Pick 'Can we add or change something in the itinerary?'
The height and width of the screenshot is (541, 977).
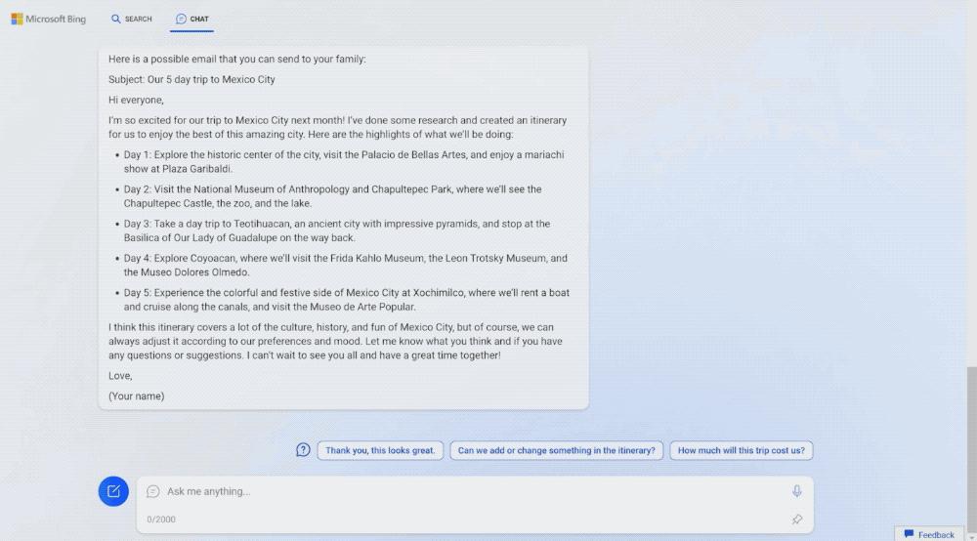(x=557, y=450)
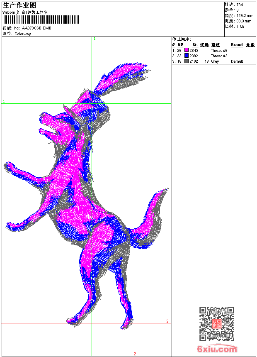Screen dimensions: 257x357
Task: Click the red seal in QR code center
Action: 217,324
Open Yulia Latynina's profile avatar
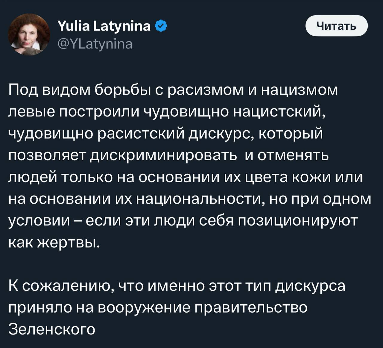 tap(29, 34)
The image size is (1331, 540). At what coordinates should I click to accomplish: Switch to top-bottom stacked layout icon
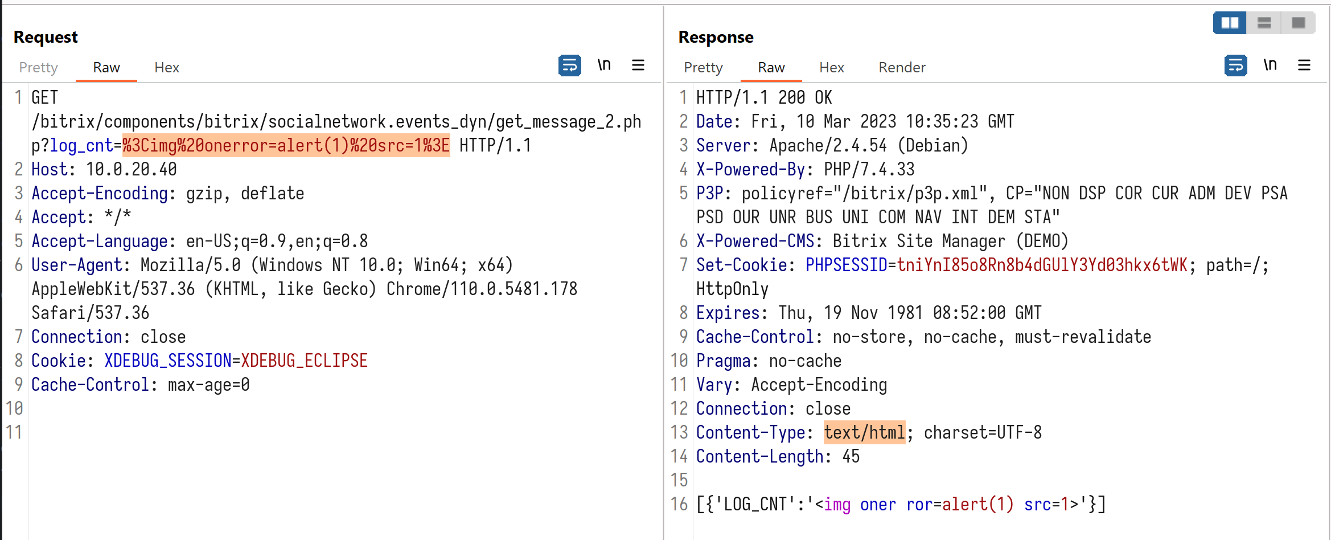click(1264, 23)
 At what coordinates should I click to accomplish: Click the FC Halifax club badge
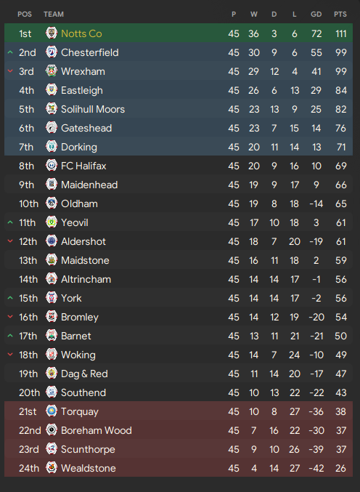tap(52, 166)
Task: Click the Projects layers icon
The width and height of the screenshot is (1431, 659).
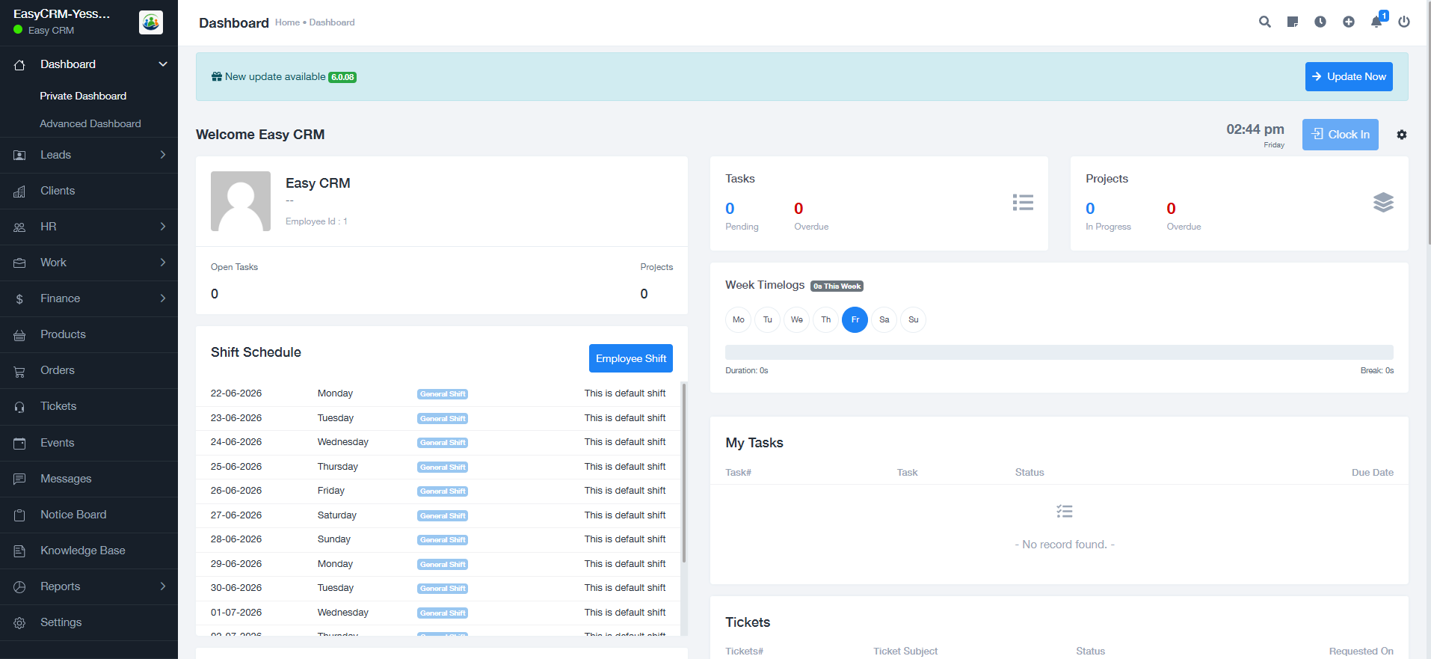Action: [1383, 202]
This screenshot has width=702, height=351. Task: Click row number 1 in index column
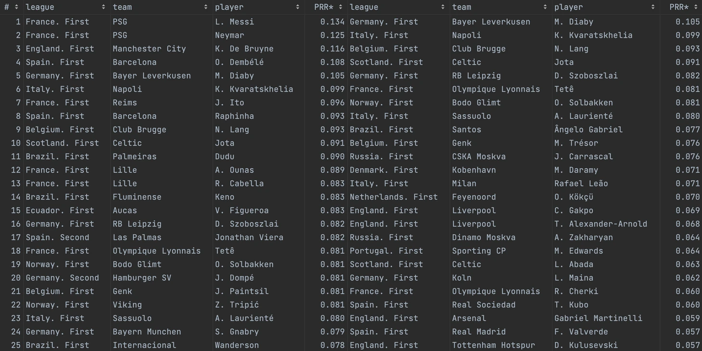tap(18, 22)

______

■ Description of the task ■
Your answer should consist solely of the lines from the one holding "The image size" through the end of the listing, reproduced exactly and without pictures.

■ Expected answer ■
The image size is (1331, 540). At what coordinates should I click to accomplish: Switch to top-bottom stacked layout icon
click(1264, 23)
 At what coordinates should I click to accomplish: Click the FC Halifax club badge
tap(52, 166)
Task: Click the Projects layers icon
The width and height of the screenshot is (1431, 659).
Action: [1383, 202]
This screenshot has width=702, height=351. Task: Click row number 1 in index column
tap(18, 22)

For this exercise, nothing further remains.